What is known about this topic• Emerging healthcare-recreation partnership model where physical therapists train and support fitness instructors who deliver exercise programmes in recreation centres.• Involvement of knowledgeable and experienced healthcare professionals supports credibility of community exercise programmes.• Model helps increase access to safe and appropriate exercise programmes in the community for individuals with physical disabilities.
What this paper adds• Understanding of the nature and extent of literature describing evaluations of community exercise programmes delivered by fitness instructors for people with neurological conditions.• Research is needed across neurological populations, targeting outcomes related to activity, participation, health services and caregivers, with improved reporting on the role of healthcare professionals.

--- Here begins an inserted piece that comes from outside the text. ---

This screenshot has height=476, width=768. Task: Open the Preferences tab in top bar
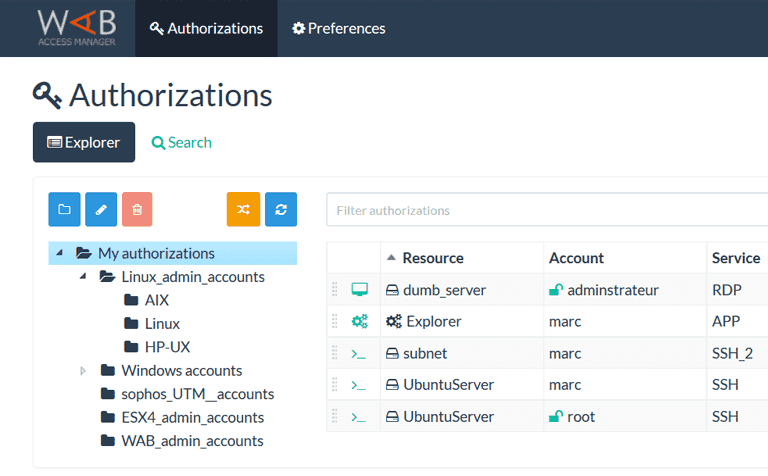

AbstractA scoping review was conducted to characterise evaluations of community-based exercise programmes (CBEPs) delivered by fitness instructors to people with neurological conditions. Literature published from 1946 to April 2014 in MEDLINE, EMBASE, CINAHL, Cochrane Database of Systematic Reviews and the grey literature were searched. Search terms included community, programme, exercise, adult, brain disease and spinal cord disease. Two reviewers independently screened titles and abstracts for inclusion. One author reviewed full-text articles to evaluate eligibility. Studies were included if the study objective was to evaluate an exercise programme, the programme was community-based and delivered by fitness instructors, exercise participants were ≥18 years of age and had a neurological condition, and a full-text article was available and written in English. After reviewing 1785 titles and abstracts, 18 (1.01%) articles describing 15 studies were included in the review. One author completed data abstraction from the included studies. A second reviewer independently verified the extracted data for accuracy. Exercise programmes most commonly included people with stroke (47%) and Parkinson's disease (40%), incorporated a stand-alone (80%), multicomponent (20%), group (67%), individual (20%) and combined format (13%), strength training (40%) and functional/task-oriented training (40%), reported a minimum walking requirement (67%), and involved a healthcare professional (HCP) with various roles (53%), including training (27%), advising and supporting (33%). The most commonly examined participant outcomes were health-related quality of life (60%) and functional balance (47%). More research is needed to develop CBEPs targeting individuals with low ambulatory function and multiple neurological conditions, to develop recommendations for the involvement of HCPs in CBEPs and document their involvement, and to evaluate system-level outcomes such as cost, healthcare utilisation and impact on caregivers. The findings support a number of considerations to guide future research into CBEPs delivered by fitness instructors for individuals with neurological conditions.